# BRIEF A:
Answer these questions from the passage on the U.S. GoldMining warrant extension:
(i) On what date were the warrants with the $13.00 exercise price originally issued?
(ii) Under what symbol do the warrants trade on the Nasdaq Capital Market?
(iii) What does the amendment to the Warrant Agency Agreement allow the Company to do?
# BRIEF B:
Write a continuation of the passage on the U.S. GoldMining warrant extension that picks up after its final sentence.
-------- PASSAGE
U.S. GoldMining Inc. extended the term of its outstanding warrants with an exercise price of $13.00 per share, originally issued on April 24, 2023. The warrants, which were previously set to expire on May 1, 2026, will now terminate on May 11, 2026.
The warrants will continue to trade on the Nasdaq Capital Market under the symbol USGOW and may be exercised until the new termination date. Other than the revised expiration date, all warrant terms remain unchanged, and Continental Stock Transfer & Trust Company continues as warrant agent under the existing Warrant Agency Agreement.
U.S. GoldMining Inc. entered into an amendment to its Warrant Agency Agreement with Continental Stock Transfer & Trust Company, allowing the Company, in its sole discretion, to extend the Warrants’ Termination Date.
Following this change, the Board extended the Warrants’ term from April 24, 2026 to May 1, 2026. The Warrants, each exercisable at an exercise price of $13.00 per share of common stock, will continue trading on the Nasdaq Capital Market under the symbol USGOW and may be exercised until May 1, 2026. All other warrant terms and the warrant agent remain unchanged.
----------------
-------- SUPPLIED INFORMATION
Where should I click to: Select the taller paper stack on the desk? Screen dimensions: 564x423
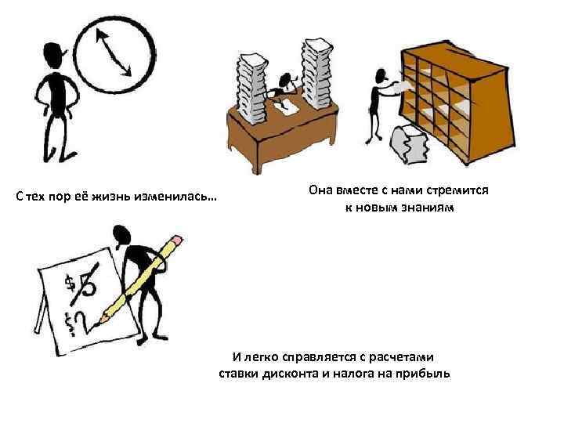point(317,74)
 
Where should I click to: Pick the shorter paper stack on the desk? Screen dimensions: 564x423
point(252,89)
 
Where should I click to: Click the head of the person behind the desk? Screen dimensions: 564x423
point(286,81)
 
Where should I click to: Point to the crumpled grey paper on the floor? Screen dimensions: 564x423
point(409,143)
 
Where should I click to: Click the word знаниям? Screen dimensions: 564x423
point(428,208)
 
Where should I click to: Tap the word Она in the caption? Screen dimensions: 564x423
point(321,190)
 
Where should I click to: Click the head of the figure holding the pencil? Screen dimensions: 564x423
point(121,235)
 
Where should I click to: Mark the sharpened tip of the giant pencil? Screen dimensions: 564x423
point(95,326)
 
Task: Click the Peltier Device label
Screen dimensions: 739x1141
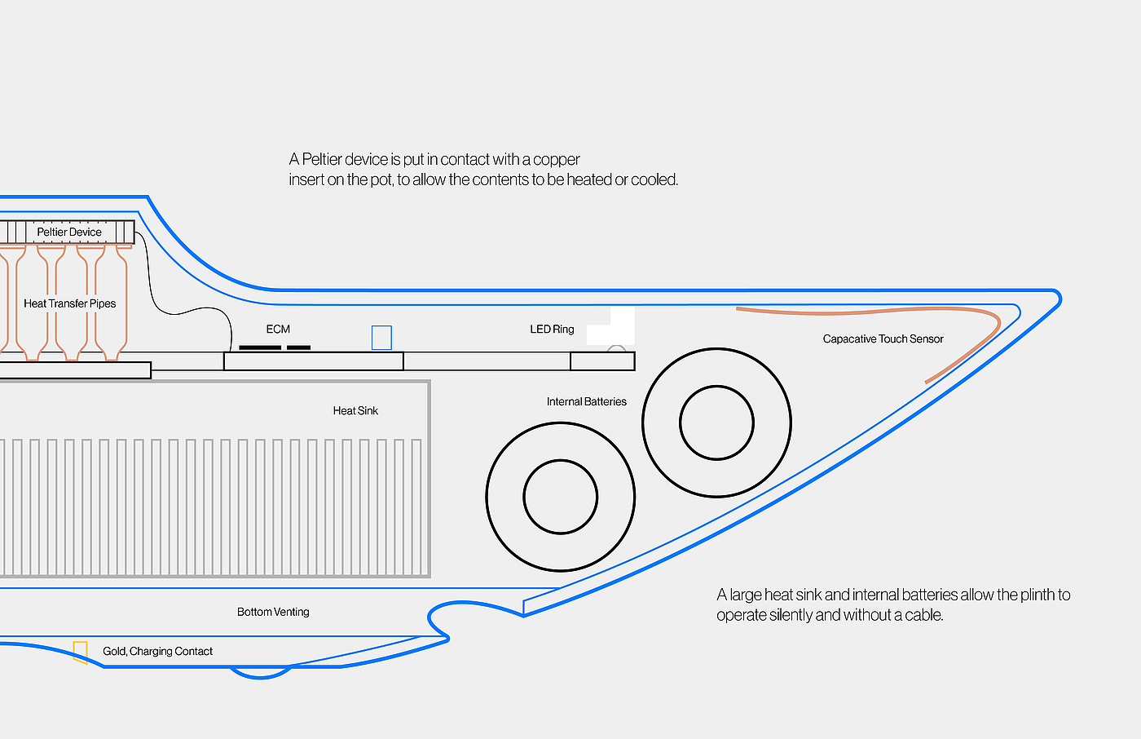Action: pos(69,232)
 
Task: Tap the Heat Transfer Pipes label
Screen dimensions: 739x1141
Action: pos(69,303)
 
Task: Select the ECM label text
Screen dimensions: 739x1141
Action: pos(278,330)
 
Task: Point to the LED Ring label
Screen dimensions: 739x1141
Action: pos(552,330)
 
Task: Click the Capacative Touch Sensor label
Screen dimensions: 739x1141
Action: pos(883,339)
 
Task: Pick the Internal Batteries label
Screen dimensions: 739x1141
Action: pos(586,402)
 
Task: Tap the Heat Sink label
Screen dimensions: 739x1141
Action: pos(355,411)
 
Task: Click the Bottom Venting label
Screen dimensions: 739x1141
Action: pos(273,613)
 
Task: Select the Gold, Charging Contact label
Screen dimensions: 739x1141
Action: pos(157,652)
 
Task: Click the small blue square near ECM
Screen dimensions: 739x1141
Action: pos(381,338)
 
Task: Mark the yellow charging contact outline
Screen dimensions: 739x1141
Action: pos(80,652)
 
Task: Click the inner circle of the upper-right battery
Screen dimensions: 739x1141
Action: pos(716,423)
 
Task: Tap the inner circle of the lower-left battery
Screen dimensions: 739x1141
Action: pos(561,497)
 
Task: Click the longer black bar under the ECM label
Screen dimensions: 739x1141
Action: pos(260,347)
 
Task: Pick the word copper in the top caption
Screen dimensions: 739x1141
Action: pos(557,159)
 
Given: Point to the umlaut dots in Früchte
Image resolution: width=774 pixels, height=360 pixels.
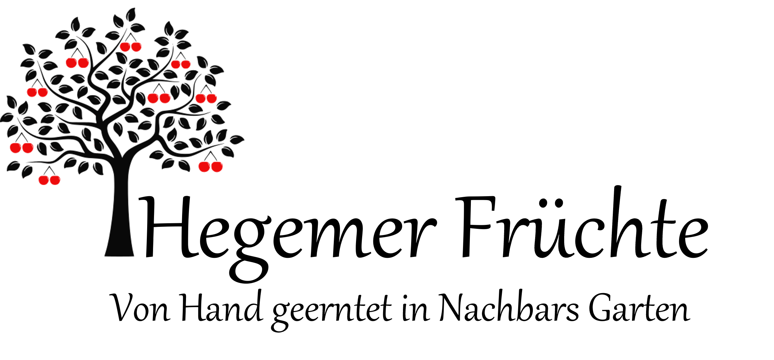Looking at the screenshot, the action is pyautogui.click(x=551, y=203).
----------------
# YOUR RESPONSE A:
(i) April 24, 2023.
(ii) USGOW.
(iii) It allows the Company to extend the Warrants' Termination Date at its sole discretion.

# YOUR RESPONSE B:
U.S. GoldMining Inc. has mobilized its 2026 exploration program at the Whistler Gold-Copper Project in Alaska, advancing drilling on several high-priority near-deposit and district-scale targets around the Whistler–Raintree area. The company has pre-positioned key equipment and supplies so summer drilling can begin as conditions allow.
The program builds on the recently announced Whistler preliminary economic assessment, which outlined an after-tax NPV at a 5% discount rate of $2.0 billion with a 33% IRR and a 2.1-year payback at base metal prices, and an after-tax NPV 5% of approximately $4.9 billion with a 62% IRR and 1.2-year payback at spot prices.
U.S. GoldMining Inc. filed a Post-Effective Amendment converting its prior Form S-1 into a Form S-3 to register 1,732,259 shares of Common Stock issuable upon exercise of outstanding warrants issued in its IPO. Each Warrant is exercisable at $13.00 per share and expires on April 24, 2026. The filing states 13,322,893 shares outstanding as of April 15, 2026 and a pro forma total of 15,055,152 shares if all Warrants are exercised. If all Warrants are exercised for cash, gross proceeds would be approximately $22.5M; the company says proceeds would be used for general corporate and working capital purposes.
U.S. GoldMining Inc. filed a Form 8-K to furnish its parent GoldMining Inc.’s unaudited IFRS interim financial statements and MD&A for the three months ended February 28, 2026, which include certain financial information for U.S. GoldMining.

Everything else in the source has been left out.